[TASK GOAL] Set down exactly the entries below, beginning at their first line and ending at the line with "Task: Switch to the Nastavení tab".

(Records from a dataset)
- - - -

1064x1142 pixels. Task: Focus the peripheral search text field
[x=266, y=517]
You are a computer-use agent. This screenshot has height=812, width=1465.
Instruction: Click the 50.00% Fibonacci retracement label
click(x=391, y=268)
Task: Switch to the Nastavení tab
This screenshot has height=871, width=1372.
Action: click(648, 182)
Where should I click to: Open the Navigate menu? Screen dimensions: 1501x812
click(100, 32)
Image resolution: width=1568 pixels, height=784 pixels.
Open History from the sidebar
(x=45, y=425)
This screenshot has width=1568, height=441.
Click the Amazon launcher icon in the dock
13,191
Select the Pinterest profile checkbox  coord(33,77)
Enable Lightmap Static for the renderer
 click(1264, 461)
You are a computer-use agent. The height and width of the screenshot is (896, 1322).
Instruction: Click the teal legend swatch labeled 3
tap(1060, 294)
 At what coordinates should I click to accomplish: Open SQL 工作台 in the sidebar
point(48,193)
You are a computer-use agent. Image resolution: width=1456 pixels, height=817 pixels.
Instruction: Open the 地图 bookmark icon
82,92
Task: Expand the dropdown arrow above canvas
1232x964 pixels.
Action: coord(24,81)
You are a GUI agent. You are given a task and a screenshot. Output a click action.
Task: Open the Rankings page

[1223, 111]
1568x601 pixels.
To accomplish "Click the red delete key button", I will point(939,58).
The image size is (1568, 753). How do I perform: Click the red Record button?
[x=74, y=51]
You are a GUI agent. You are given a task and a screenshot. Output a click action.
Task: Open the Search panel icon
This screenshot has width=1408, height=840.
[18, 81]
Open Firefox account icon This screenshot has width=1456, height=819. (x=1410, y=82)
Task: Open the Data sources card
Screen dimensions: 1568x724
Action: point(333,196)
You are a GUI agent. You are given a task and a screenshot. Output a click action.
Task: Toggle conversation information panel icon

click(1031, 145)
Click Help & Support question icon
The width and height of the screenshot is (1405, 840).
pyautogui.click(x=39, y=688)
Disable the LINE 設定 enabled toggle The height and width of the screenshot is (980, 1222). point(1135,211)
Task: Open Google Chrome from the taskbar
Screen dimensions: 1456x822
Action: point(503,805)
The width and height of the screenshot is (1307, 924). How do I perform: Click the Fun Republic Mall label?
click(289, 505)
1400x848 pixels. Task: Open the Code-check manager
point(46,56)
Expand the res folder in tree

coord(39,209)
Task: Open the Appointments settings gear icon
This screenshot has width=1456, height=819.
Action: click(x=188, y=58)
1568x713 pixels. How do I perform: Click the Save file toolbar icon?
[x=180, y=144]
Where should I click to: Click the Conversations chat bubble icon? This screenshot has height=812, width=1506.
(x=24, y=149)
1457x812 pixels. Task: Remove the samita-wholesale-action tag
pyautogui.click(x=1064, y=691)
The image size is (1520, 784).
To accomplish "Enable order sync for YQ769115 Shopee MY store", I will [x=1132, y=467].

- - - -

[WORKED SOLUTION]
1064x1142 pixels. Task: Focus the peripheral search text field
[x=266, y=517]
You are a computer-use agent. This screenshot has height=812, width=1465.
Instruction: Click the 50.00% Fibonacci retracement label
click(x=391, y=268)
Task: Switch to the Nastavení tab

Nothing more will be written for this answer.